# TT by Rolf Harris



## Sim (Mar 7, 2003)

See Top Gear Magazine :-/

How to destroy a TT


----------



## scoTTy (May 6, 2002)

I was keeping quiet about it but since you brought it up.....


----------



## SaulTTR (Apr 30, 2003)

That's criminal


----------



## coupe-sport (May 7, 2002)

that blue roof is criminal...

I've seen worse


----------



## Sim (Mar 7, 2003)

I've seen better


----------



## ronin (Sep 6, 2003)

:'(


----------



## BreTT (Oct 30, 2002)

Do ya know what it is yet? :


----------



## ronin (Sep 6, 2003)

> Do ya know what it is yet? Â :


shit?


----------



## nutts (May 8, 2002)

shiTT :-/


----------



## cuTTsy (Jan 31, 2003)

Why?


----------



## NaughTTy (Jul 9, 2003)

OMGG WHY!! :-X :-X [smiley=huh2.gif] [smiley=end.gif] [smiley=oops.gif] [smiley=thumbsdown.gif] etc,etc (insert all other negative smilies here)

That's flippin' awful


----------



## garyc (May 7, 2002)

*Records shown:*
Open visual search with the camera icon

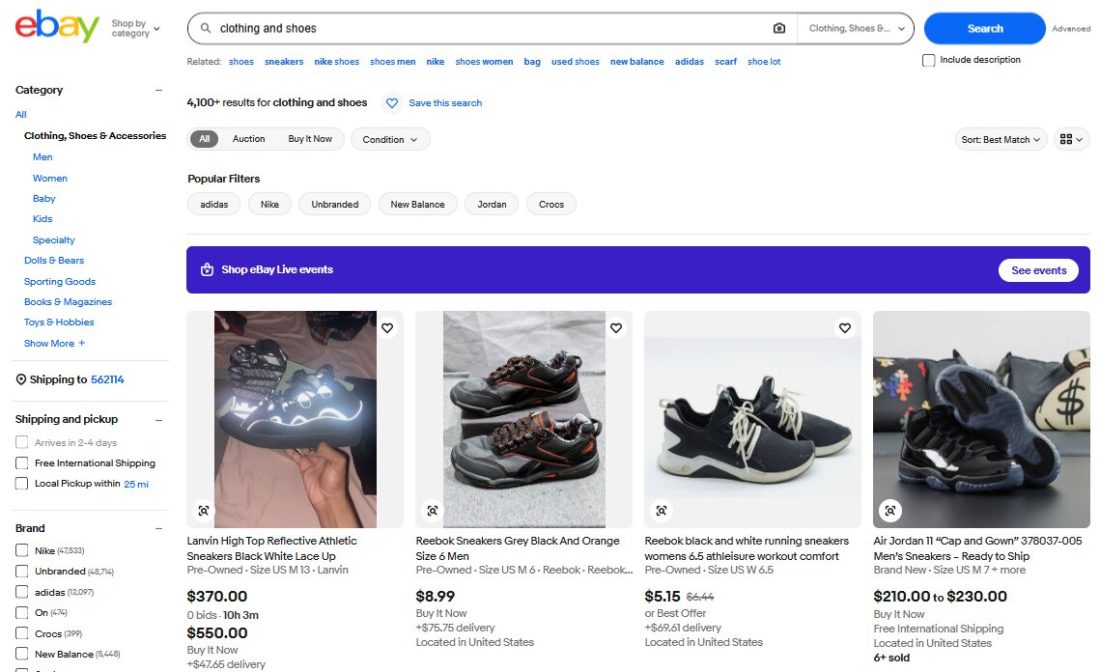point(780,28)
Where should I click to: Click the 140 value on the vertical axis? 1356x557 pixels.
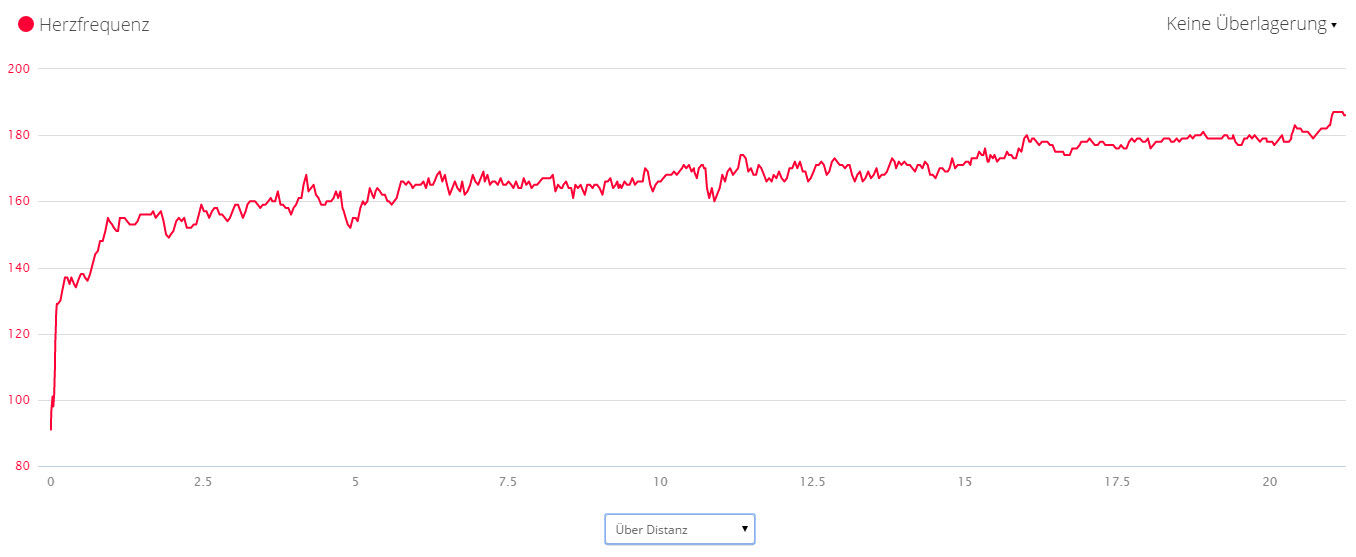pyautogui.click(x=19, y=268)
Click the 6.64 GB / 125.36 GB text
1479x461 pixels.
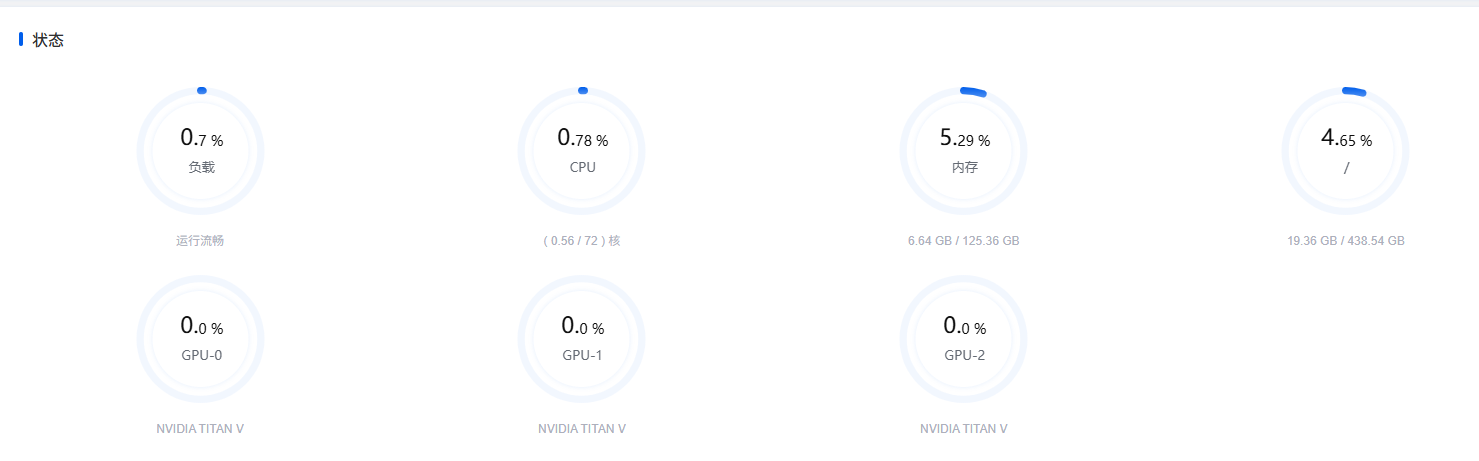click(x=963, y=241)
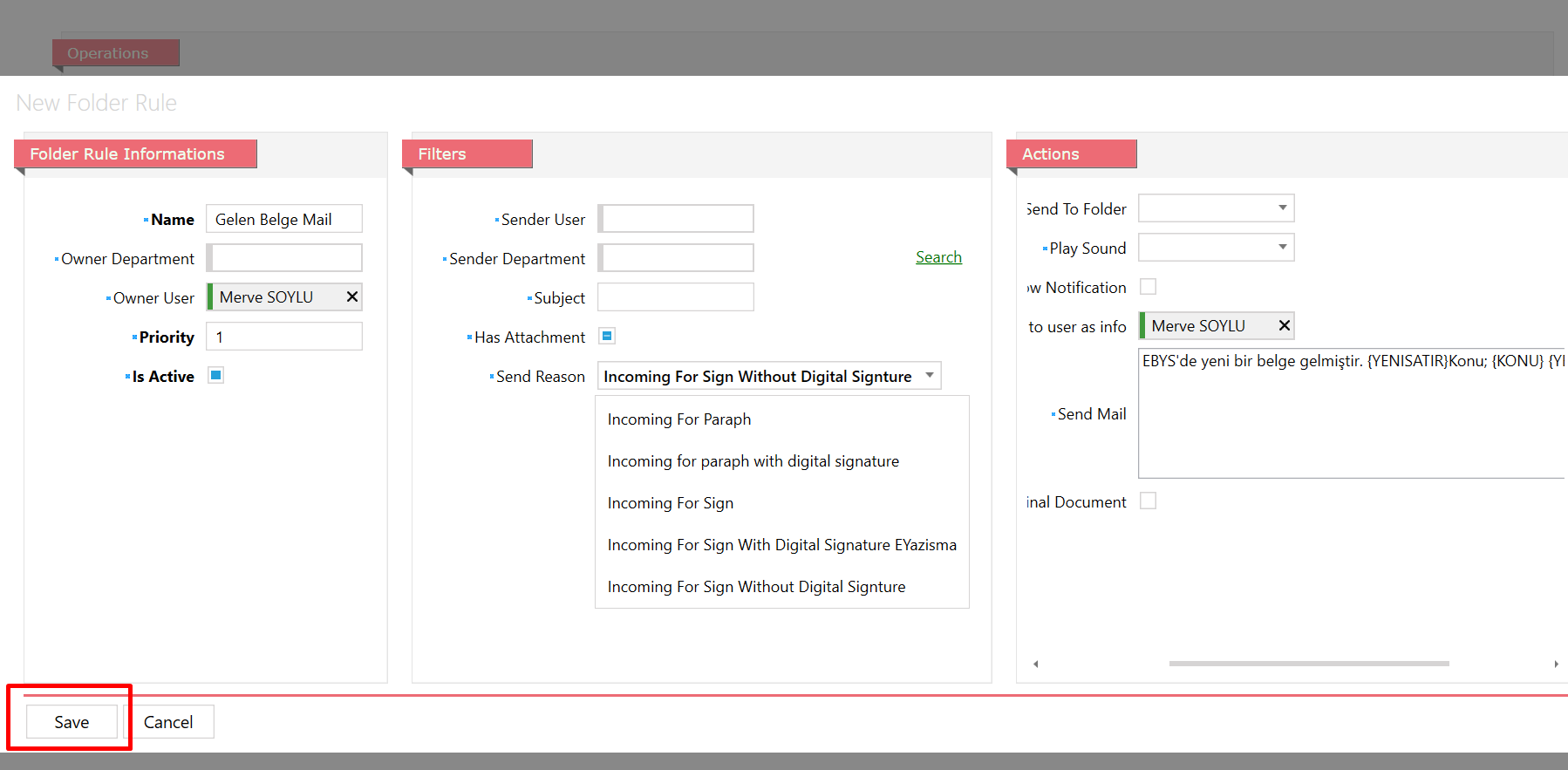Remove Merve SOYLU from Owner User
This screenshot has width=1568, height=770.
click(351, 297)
--
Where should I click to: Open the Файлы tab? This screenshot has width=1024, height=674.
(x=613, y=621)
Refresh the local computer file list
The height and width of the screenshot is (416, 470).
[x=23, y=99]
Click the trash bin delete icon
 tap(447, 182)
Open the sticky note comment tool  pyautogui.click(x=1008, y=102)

*Work instructions:*
• a. Transcribe the TT thread between "## NaughTTy (Jul" and "garyc (May 7, 2002)", inclusive.
• b. In the TT thread, which magazine does Sim tell readers to see?

*Outputs by task:*
• a.
## NaughTTy (Jul 9, 2003)

OMGG WHY!! :-X :-X [smiley=huh2.gif] [smiley=end.gif] [smiley=oops.gif] [smiley=thumbsdown.gif] etc,etc (insert all other negative smilies here)

That's flippin' awful


----------



## garyc (May 7, 2002)

• b. Top Gear Magazine